Textauszug:

Kuhbandner weist das im Interview mit dem Deutschlandfunk zurück. Aus seiner Ablehnung der Maskenpflicht und des Abstandsgebotes macht er kein Hehl. Er hält die Covid-Gefahr für überschätzt und fragt mehr oder weniger rhetorisch, ob Corona tatsächlich gefährlicher sei als Grippe. Er kritisiert auch das Robert-Koch-Institut (RKI), das in der Wissenschaftsszene weltweit einen guten Ruf genießt. Der Regensburger Psychologie-Professor aber behauptet, ″dass die vom RKI erhobenen Zahlen so diagnostisch unzuverlässig sind, dass man diese Frage gar nicht valide beantworten kann."
Kuhbandner zweifelt auch daran, dass Corona in Deutschland eine Übersterblichkeit verursacht habe. Er beruft sich dabei auf eine Münchner Studie, die zeige, ″dass hier, wenn man Bevölkerungswachstum und die Verschiebung der Alterspyramide einrechnet – wie man es machen muss -, dass dann tatsächlich keine Übersterblichkeit im Jahr 2020 zu beobachten war."

Übungsdaten:
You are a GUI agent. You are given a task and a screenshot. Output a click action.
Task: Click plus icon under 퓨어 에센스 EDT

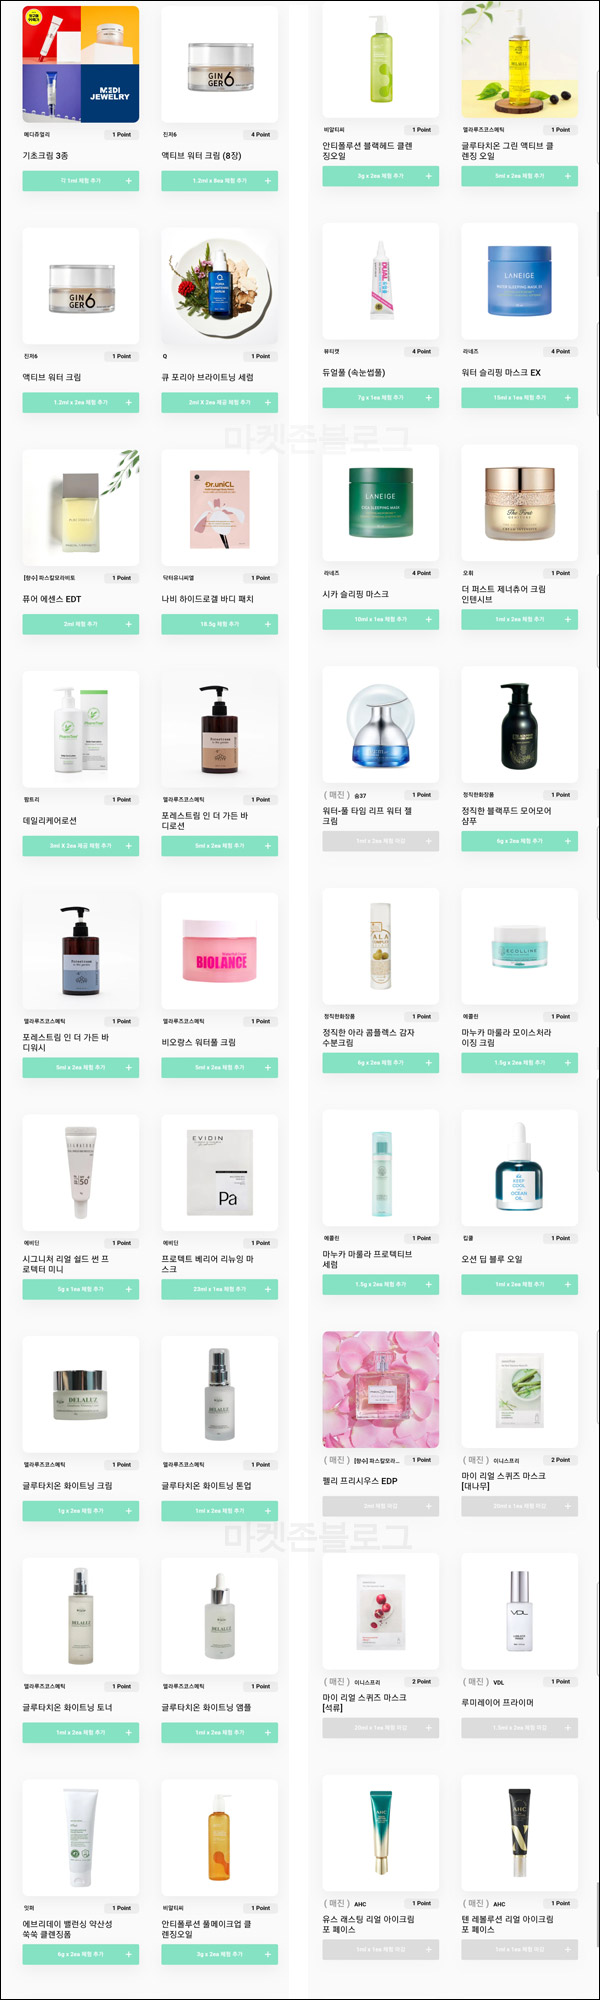point(129,624)
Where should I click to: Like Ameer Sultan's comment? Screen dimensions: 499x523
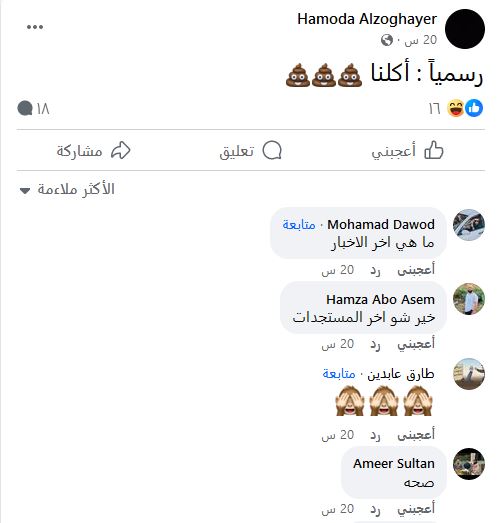point(416,509)
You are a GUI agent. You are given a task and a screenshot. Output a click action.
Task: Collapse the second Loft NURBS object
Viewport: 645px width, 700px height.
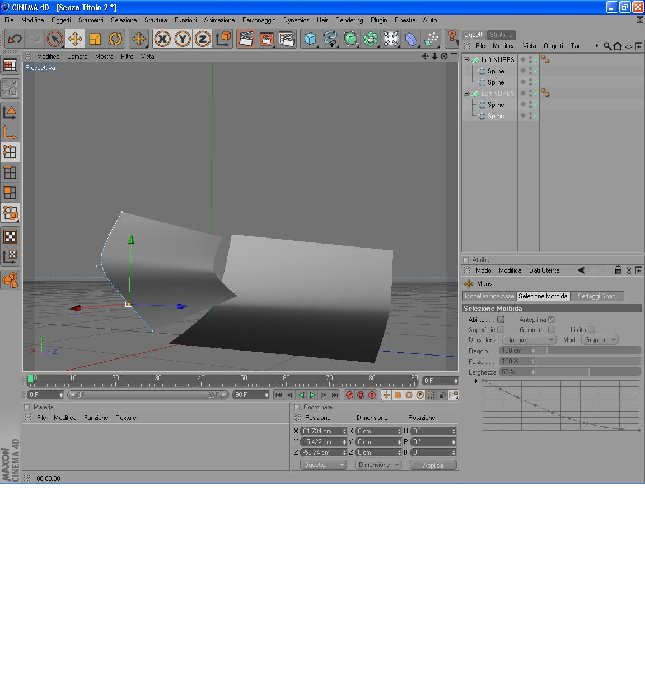(x=467, y=93)
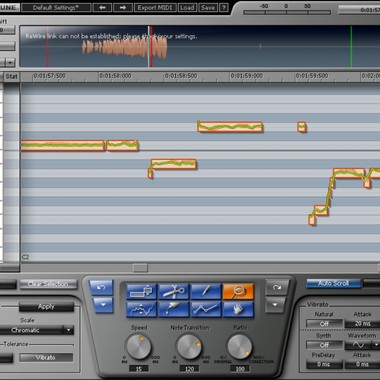Expand the undo history dropdown arrow
This screenshot has height=380, width=380.
(x=101, y=305)
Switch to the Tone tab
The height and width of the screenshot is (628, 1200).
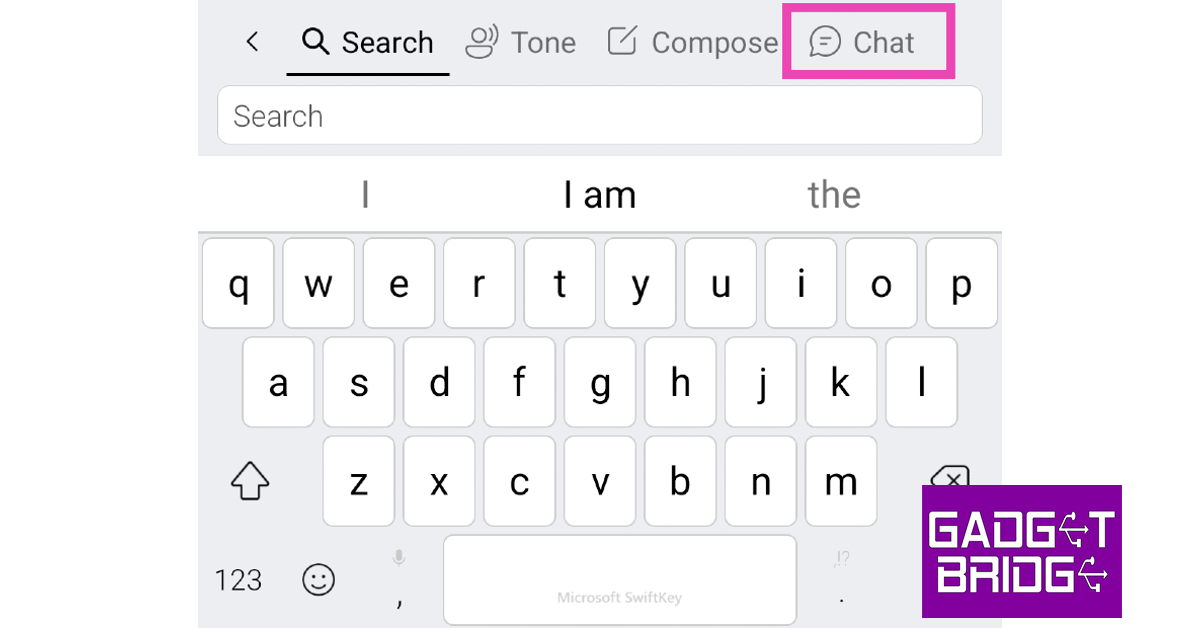521,43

Aufgabenstellung:
Führen Sie den Textauszug über Kuhbandners Zweifel an der Corona-Gefahr im Anschluss an seinen letzten Satz fort. Die Datensätze sind eigenständiges Material und gehören nicht zum Textauszug.

Lösung:
"Ihm muss klar gewesen sein, wie manipulativ seine Aussagen waren.″
Dass eine überwältigende Mehrzahl von Wissenschaftlern das anders sieht, ficht den Psychologen nicht an. Kuhbandner sagt, er sei eingeladen worden, seine Thesen auf Anti-Corona-Demonstrationen vorzutragen. Zwar habe er das bisher abgelehnt, ″aber zum einen finde ich es tatsächlich ein bisschen schade, weil ich dann wirklich glaubwürdige Anfragen aus der Querdenker-Ecke kriege, zum Beispiel: ‚Wollen Sie auf einer Veranstaltung in Regensburg sprechen? Ich versichere Ihnen, wir sind nicht so, wie es hier oft rüberkommt!‘ Wenn das stimmen sollte, wäre es natürlich schade."
Die Regensburger Psychologie-Studentin, die sich an den Deutschlandfunk gewandt hat, hält solche Aussagen für alarmierend. "Ihm muss klar gewesen sein, wie manipulativ seine Aussagen waren. Das hat mich erschüttert."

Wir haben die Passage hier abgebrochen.